DATASET ENTRIES START

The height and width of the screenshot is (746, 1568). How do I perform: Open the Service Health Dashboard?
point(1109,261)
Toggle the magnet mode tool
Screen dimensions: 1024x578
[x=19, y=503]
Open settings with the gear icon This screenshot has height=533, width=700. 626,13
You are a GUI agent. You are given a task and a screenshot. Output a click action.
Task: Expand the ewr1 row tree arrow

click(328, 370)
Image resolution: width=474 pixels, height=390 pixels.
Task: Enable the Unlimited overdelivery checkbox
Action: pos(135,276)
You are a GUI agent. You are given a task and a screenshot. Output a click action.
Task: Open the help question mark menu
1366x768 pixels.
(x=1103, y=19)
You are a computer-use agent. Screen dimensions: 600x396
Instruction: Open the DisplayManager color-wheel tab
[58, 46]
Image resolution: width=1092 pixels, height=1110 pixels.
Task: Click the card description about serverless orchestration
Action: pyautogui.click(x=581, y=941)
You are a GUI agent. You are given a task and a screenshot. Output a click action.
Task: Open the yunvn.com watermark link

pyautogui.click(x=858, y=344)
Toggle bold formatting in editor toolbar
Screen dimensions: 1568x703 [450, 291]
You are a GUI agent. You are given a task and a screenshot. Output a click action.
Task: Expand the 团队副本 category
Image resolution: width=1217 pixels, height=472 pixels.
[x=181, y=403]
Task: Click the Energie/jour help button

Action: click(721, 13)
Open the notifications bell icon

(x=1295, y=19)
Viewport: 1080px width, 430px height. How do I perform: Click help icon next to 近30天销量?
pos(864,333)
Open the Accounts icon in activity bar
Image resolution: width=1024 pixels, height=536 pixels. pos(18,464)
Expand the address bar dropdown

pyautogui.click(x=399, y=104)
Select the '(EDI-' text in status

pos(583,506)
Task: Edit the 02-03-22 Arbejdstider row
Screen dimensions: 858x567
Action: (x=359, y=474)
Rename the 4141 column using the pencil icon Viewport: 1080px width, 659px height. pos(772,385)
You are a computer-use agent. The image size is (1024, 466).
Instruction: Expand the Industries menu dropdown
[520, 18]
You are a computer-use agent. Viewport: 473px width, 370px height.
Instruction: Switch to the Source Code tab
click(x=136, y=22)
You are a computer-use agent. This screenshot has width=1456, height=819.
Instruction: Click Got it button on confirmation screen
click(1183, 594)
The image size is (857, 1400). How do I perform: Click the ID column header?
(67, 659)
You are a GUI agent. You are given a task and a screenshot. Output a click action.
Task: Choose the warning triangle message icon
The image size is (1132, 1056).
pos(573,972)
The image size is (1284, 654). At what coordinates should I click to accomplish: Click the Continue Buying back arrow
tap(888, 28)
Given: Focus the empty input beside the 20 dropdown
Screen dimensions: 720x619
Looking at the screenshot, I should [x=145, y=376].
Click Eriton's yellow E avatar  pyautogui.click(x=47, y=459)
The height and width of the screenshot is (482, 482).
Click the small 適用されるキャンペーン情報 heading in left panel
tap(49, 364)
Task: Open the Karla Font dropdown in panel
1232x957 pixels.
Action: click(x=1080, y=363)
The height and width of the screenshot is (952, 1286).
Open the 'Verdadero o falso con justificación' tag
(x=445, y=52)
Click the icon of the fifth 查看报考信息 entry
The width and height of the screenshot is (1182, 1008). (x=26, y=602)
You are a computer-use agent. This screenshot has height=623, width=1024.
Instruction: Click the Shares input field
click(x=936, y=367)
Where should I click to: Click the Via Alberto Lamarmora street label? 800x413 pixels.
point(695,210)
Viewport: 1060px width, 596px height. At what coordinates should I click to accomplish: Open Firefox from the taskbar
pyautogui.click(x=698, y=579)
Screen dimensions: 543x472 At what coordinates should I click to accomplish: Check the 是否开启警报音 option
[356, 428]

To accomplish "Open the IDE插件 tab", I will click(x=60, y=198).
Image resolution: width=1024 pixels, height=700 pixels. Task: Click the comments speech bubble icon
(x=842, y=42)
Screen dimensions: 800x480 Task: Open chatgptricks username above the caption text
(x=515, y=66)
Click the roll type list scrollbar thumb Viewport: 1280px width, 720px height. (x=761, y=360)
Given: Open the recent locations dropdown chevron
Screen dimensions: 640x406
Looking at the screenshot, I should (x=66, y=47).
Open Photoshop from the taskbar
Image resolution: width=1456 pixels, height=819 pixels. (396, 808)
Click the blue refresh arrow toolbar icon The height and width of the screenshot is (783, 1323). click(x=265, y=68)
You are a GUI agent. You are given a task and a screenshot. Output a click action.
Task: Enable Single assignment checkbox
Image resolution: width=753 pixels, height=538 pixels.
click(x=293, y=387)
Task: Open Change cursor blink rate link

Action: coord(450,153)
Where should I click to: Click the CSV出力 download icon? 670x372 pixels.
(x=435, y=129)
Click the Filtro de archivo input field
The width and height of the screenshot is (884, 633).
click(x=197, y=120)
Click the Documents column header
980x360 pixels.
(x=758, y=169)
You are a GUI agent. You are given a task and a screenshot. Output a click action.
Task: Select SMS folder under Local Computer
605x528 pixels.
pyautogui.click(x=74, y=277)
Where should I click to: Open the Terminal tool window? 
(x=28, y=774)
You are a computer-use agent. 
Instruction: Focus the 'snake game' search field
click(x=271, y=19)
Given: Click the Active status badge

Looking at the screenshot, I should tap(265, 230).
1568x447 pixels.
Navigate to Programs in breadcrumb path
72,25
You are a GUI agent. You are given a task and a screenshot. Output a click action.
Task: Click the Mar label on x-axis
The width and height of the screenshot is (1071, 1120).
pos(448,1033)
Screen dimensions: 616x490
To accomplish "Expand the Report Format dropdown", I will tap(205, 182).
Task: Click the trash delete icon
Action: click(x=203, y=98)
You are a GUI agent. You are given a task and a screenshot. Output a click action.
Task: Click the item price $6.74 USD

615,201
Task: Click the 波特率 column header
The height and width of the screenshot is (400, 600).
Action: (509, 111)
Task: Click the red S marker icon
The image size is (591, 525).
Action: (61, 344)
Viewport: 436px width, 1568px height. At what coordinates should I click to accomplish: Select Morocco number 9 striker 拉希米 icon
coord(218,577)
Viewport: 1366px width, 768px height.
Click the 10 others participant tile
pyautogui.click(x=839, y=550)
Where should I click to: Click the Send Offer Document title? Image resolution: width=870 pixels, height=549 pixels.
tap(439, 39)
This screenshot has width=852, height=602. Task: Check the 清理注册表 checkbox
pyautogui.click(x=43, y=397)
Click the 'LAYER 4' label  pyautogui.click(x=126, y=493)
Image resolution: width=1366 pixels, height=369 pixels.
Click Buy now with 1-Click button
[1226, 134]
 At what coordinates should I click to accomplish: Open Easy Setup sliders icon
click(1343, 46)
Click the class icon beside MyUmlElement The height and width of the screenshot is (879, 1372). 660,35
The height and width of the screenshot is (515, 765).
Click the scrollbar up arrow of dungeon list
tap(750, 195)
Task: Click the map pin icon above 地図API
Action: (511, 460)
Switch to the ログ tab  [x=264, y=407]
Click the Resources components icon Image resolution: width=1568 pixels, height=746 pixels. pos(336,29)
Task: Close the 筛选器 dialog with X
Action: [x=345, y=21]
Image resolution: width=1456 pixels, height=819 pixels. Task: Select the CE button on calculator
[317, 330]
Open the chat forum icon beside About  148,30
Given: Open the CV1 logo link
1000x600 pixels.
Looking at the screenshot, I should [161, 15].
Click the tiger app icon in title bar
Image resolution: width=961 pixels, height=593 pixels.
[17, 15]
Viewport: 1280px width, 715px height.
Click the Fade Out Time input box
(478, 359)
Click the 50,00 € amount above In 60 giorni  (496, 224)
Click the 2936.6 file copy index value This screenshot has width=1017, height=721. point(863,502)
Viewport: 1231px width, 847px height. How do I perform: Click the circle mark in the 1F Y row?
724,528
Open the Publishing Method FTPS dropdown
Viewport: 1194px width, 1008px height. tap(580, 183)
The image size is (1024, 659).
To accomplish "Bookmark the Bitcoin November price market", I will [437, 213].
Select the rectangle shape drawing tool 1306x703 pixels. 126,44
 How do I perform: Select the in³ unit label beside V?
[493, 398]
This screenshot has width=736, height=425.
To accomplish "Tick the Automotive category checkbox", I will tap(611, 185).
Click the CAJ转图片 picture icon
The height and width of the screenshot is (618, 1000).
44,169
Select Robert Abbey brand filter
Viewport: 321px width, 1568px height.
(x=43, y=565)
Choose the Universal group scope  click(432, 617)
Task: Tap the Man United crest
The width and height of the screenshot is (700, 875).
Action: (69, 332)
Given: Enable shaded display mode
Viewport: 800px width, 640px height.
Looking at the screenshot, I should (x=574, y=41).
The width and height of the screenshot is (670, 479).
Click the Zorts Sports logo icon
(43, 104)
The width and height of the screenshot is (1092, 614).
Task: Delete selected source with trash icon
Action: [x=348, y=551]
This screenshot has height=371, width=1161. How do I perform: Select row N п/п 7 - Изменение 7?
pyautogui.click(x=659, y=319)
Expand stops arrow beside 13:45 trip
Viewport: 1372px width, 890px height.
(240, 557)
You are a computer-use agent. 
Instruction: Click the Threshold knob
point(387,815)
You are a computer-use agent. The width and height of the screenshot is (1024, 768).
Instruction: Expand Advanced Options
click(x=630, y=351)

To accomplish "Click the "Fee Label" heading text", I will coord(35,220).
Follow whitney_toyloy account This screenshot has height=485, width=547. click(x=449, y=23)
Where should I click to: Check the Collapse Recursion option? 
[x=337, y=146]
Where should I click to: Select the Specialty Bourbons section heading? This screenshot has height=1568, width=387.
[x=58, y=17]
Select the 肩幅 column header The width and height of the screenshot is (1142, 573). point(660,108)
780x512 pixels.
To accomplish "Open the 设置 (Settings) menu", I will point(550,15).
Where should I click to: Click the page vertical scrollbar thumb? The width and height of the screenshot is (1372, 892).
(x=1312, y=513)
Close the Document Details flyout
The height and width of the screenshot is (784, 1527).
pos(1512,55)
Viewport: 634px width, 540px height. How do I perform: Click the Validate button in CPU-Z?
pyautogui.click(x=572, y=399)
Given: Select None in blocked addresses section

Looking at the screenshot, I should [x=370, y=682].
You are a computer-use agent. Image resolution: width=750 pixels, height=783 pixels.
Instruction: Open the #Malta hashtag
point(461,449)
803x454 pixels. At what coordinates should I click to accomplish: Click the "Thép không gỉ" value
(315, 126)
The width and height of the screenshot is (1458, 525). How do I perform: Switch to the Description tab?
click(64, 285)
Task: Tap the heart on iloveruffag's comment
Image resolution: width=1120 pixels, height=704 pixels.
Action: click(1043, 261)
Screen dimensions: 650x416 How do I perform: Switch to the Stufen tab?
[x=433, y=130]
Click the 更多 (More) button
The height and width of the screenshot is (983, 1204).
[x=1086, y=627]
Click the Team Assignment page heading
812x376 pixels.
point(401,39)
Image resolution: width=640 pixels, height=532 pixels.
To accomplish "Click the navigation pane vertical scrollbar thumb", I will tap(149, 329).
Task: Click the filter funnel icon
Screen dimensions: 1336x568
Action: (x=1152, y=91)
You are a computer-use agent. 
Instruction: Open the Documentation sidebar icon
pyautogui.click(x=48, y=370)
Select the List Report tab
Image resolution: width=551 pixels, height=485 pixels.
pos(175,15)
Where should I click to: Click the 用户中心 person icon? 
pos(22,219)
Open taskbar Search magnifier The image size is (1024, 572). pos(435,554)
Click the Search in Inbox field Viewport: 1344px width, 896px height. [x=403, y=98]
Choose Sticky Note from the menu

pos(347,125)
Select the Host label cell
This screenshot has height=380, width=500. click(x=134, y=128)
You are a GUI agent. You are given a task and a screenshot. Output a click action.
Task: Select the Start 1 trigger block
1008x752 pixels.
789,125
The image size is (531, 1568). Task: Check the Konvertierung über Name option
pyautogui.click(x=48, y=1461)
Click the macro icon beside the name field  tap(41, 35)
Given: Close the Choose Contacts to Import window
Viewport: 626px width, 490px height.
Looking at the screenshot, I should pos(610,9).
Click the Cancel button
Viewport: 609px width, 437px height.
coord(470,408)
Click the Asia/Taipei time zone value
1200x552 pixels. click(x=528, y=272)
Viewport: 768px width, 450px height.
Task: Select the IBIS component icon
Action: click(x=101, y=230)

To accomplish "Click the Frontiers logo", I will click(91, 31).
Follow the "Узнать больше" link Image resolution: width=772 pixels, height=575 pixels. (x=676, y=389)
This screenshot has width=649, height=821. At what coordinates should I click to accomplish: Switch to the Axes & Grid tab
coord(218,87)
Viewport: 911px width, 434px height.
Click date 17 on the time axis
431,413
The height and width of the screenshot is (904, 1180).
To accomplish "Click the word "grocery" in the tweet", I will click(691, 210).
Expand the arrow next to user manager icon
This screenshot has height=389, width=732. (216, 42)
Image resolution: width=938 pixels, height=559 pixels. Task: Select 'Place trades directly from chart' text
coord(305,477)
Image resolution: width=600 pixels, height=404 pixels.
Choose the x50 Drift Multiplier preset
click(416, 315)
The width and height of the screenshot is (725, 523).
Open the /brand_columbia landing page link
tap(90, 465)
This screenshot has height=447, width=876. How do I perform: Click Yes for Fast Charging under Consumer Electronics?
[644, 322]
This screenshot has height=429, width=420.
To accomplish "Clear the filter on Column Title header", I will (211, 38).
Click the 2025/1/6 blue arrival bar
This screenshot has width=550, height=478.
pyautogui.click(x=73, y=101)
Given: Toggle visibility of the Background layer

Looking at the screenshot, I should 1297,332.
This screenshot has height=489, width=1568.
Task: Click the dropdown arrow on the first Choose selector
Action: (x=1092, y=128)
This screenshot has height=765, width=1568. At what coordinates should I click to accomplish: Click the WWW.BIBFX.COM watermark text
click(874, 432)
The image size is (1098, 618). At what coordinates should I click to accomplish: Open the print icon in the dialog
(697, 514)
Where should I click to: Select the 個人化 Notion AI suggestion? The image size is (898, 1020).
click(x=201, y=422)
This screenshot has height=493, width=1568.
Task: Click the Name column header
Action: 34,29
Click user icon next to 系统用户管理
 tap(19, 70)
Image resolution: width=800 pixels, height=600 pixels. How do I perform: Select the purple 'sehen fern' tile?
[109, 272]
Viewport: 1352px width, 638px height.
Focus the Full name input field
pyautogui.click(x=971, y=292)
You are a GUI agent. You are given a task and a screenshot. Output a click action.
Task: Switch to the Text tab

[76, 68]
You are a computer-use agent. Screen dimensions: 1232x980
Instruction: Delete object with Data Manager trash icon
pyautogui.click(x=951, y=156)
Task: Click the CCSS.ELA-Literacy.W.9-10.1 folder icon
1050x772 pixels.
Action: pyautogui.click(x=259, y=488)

DATASET ENTRIES END

#### WHAT YOU SHOULD DO:
All that should be written out is the stretch of lines above between the one holding "803x454 pixels. At" and the one holding "Click the Search", inclusive, exactly as given.

#### RESPONSE AREA:
803x454 pixels. At what coordinates should I click to accomplish: Click the "Thép không gỉ" value
(315, 126)
The width and height of the screenshot is (1458, 525). How do I perform: Switch to the Description tab?
click(64, 285)
Task: Tap the heart on iloveruffag's comment
Image resolution: width=1120 pixels, height=704 pixels.
Action: click(1043, 261)
Screen dimensions: 650x416 How do I perform: Switch to the Stufen tab?
[x=433, y=130]
Click the 更多 (More) button
The height and width of the screenshot is (983, 1204).
[x=1086, y=627]
Click the Team Assignment page heading
812x376 pixels.
point(401,39)
Image resolution: width=640 pixels, height=532 pixels.
To accomplish "Click the navigation pane vertical scrollbar thumb", I will tap(149, 329).
Task: Click the filter funnel icon
Screen dimensions: 1336x568
Action: (x=1152, y=91)
You are a computer-use agent. 
Instruction: Open the Documentation sidebar icon
pyautogui.click(x=48, y=370)
Select the List Report tab
Image resolution: width=551 pixels, height=485 pixels.
pos(175,15)
Where should I click to: Click the 用户中心 person icon? 
pos(22,219)
Open taskbar Search magnifier The image size is (1024, 572). pos(435,554)
Click the Search in Inbox field Viewport: 1344px width, 896px height. [x=403, y=98]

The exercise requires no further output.